(TRECHO DO TEXTO):
■ ■ ■ ■ ■ ■ ■

Preto: Não acende, não, sinhô, /Zete no chega, não.

Essa característica demonstra a versatilidade dos escravos no uso do idioma, podendo passar até como ignorantes na sua totalidade, mas na realidade, muitos escravos libertos sabiam falar muito bem o português culto, inclusive havia mulheres alfabetizadas que assinavam sues nomes nos documentos de época. Tal aspecto, aliás, é difícil de se explicar, porque as mulheres eram sempre as mais marginalizadas.

Então surgiria a pergunta: como os escravos aprendiam a ler e a escrever? Um ponto a se considerar é que eles levavam as crianças, filhas de seus senhores, à escola quando aprendiam ouvindo as lições. Vê-se então a inteligência e a autoaprendizagem praticada pelos escravos. Um grupo que talvez instruísse os mesmos na leitura e na escrita era o dos senhores, que os queriam alfabetizados para posterior emprego. Essa habilidade era largamente anunciada com orgulho em jornais, pelos senhores.

Já a partir desse contexto, ocorre o avanço da população negra em outros segmentos da sociedade, participando ativamente junto a outras profissões.

3- os negros e o contexto sócio-político

Impensável parece ser um negro assumir algum papel de liderança numa sociedade racista. Na África os escravos exerciam poder de decisão política quando ocupavam cargos de chefia em instituições e governos, mas, no Brasil, isso era impraticável. Mesmo libertos, não podiam ocupar setores políticos, mas a generalização não significava que não houvesse interesses para facilitar o acesso dos negros aos setores públicos, pois havia a prática do clientelismo, uma espécie de disputa do escravo com o seu senhor apelando para alguém que tivesse um patrono que fosse cortesão, com acesso ao imperador, para interceder em favor do escravo.

Além disso, os escravos eram usados pelos fazendeiros da região como assassinos de aluguel sob forma de tornar mais forte a influência política dos seus donos. Daí, sendo muitas decisões políticas tomadas fora do âmbito institucional formal, os escravos podiam opinar sobre algumas questões decisórias.

Por consequência poderiam ver seus descendentes desfrutarem de mobilidade política e social, nascidos livres e de cor clara e participantes dos cargos mais baixos do governo. Os escravos eram articulados e sabiam aprender com a prática pública dos brancos e terminavam por influenciar decisões, mesmo não tendo poder de voto. No entanto, eram pouquíssimos os negros bem sucedidos, sendo as barreiras duras demais para serem superadas.

■ ■ ■ ■ ■ ■ ■

(LISTAGEM):
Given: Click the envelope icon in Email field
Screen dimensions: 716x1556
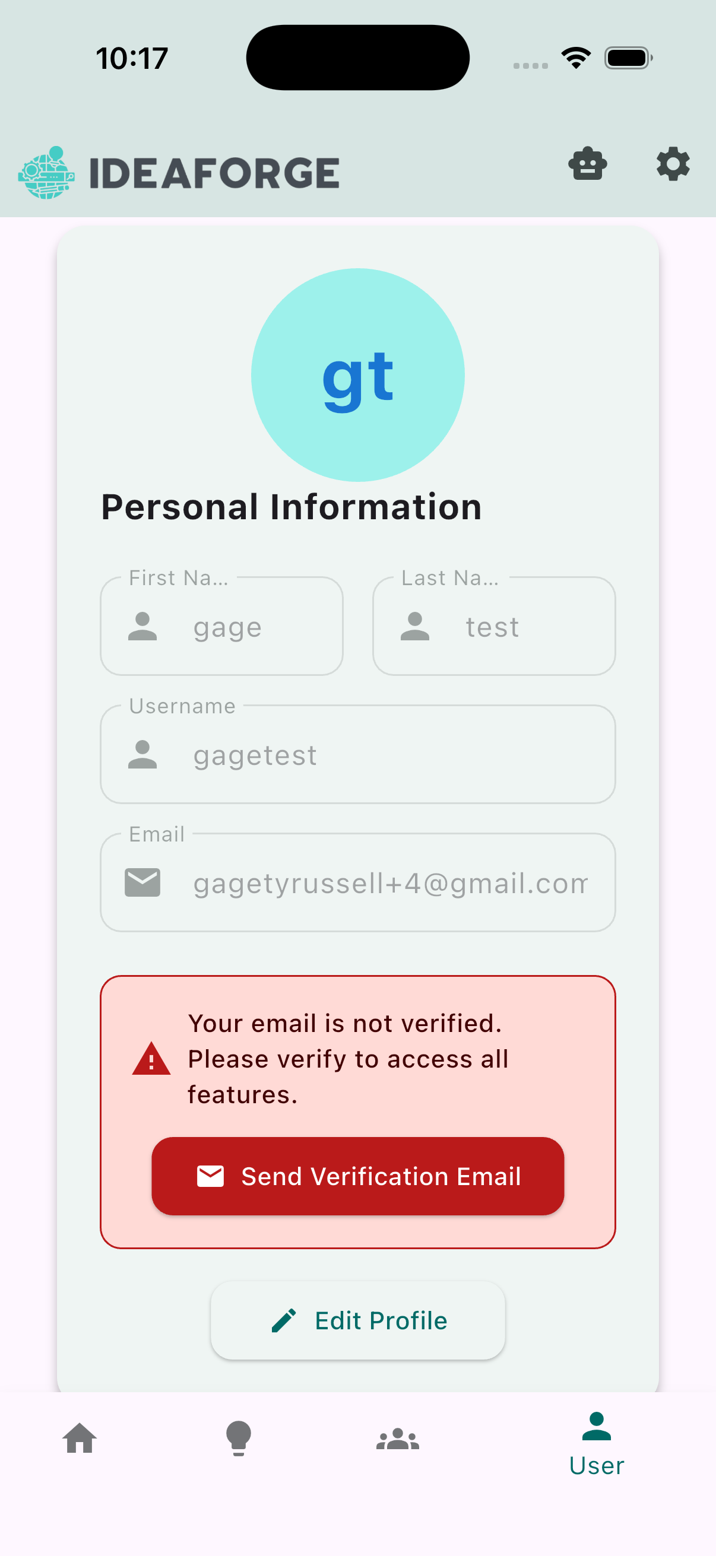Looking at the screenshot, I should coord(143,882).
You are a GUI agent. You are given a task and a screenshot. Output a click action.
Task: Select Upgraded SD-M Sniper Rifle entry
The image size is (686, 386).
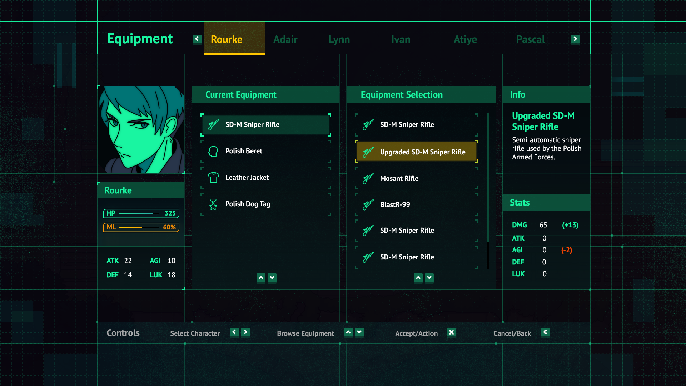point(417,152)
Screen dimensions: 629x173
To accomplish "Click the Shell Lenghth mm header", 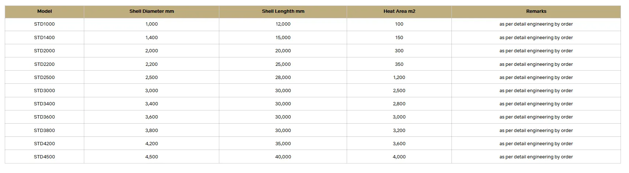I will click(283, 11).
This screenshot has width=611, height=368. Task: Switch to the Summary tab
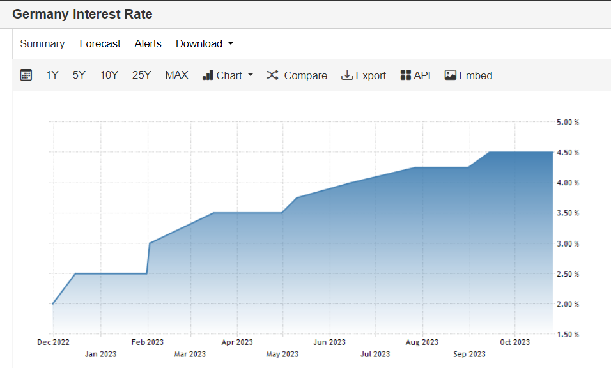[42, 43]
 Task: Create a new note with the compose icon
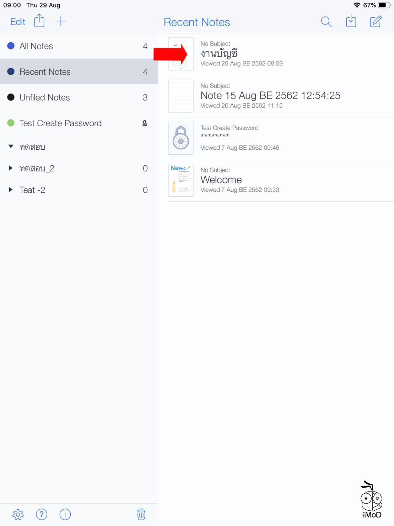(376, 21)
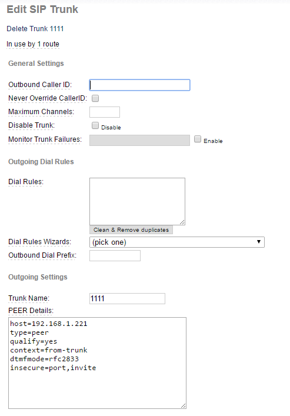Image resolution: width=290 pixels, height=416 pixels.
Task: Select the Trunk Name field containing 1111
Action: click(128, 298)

■ ■ ■ ■ ■ ■ ■

(OBJETIVO):
Responda com base no trecho sobre os escravos no Brasil:
1. Quem os escravos levavam à escola?
2. Que habilidade dos escravos os senhores anunciavam com orgulho nos jornais?
3. Como os fazendeiros da região usavam os escravos?

(SOLUÇÃO DO EXERCÍCIO):
1. As crianças filhas de seus senhores.
2. Saber ler e escrever.
3. Como assassinos de aluguel, para fortalecer a influência política de seus donos.